═════ Given text ═════

On Thu, Mar 19, 2026 at 08:21:21AM +0100, David Hildenbrand (Arm) wrote:
> Of course :) If list_lru lock helpers would be the right thing to do, it
> might be better placed in this series.

I think this is slightly more promising. See below. The callsites in
huge_memory.c look nicer. But the double folio_nid() and folio_memcg()
lookups (when the caller needs them too) are kind of unfortunate; and
it feels like a lot of API for 4 callsites. Thoughts?

 include/linux/list_lru.h |  8 ++++++++
 mm/huge_memory.c         | 43 +++++++++++++++----------------------------
 mm/list_lru.c            | 29 +++++++++++++++++++++++++++++
 3 files changed, 52 insertions(+), 28 deletions(-)

═════

§ What is being asked:
According to the mailing-list reply about list_lru lock helpers, how many callsites would the proposed API serve?

═════ Supplied material ═════

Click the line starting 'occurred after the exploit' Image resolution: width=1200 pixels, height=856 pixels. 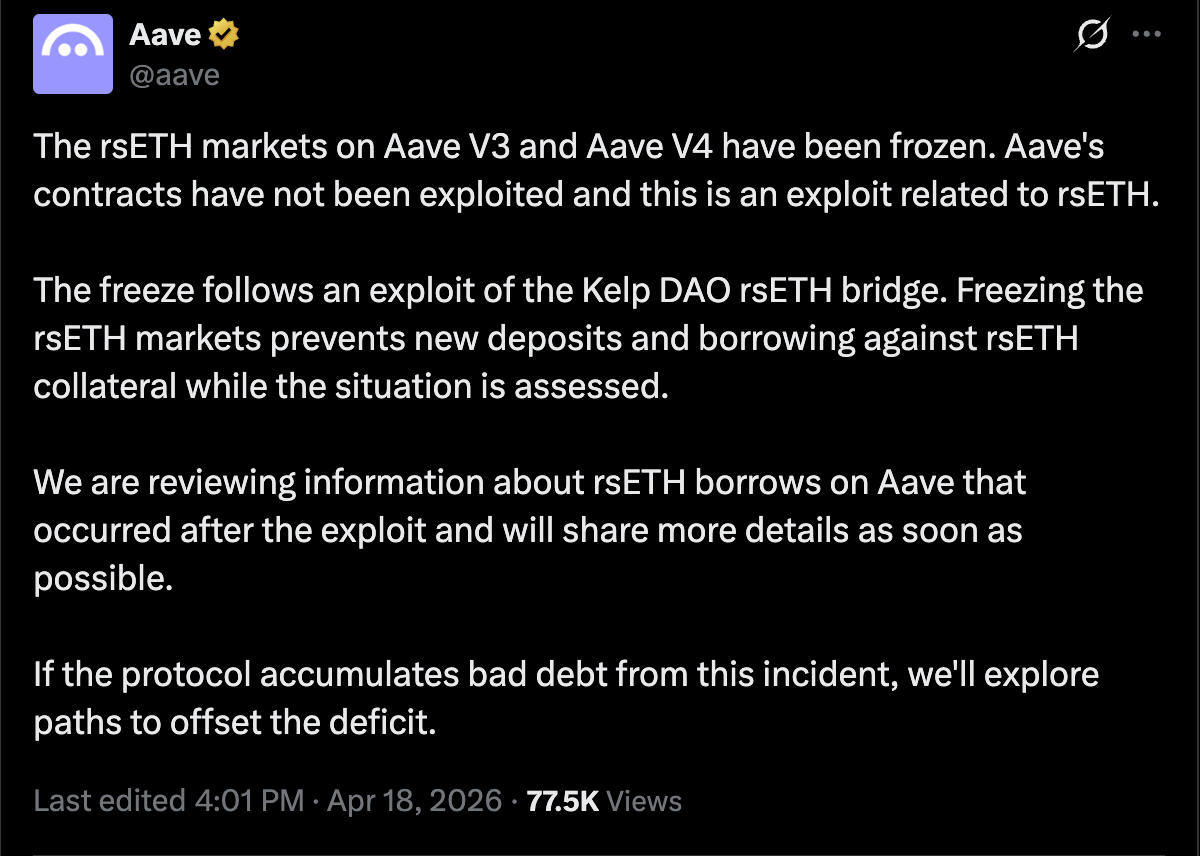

═════

§ Correct result:
Four callsites.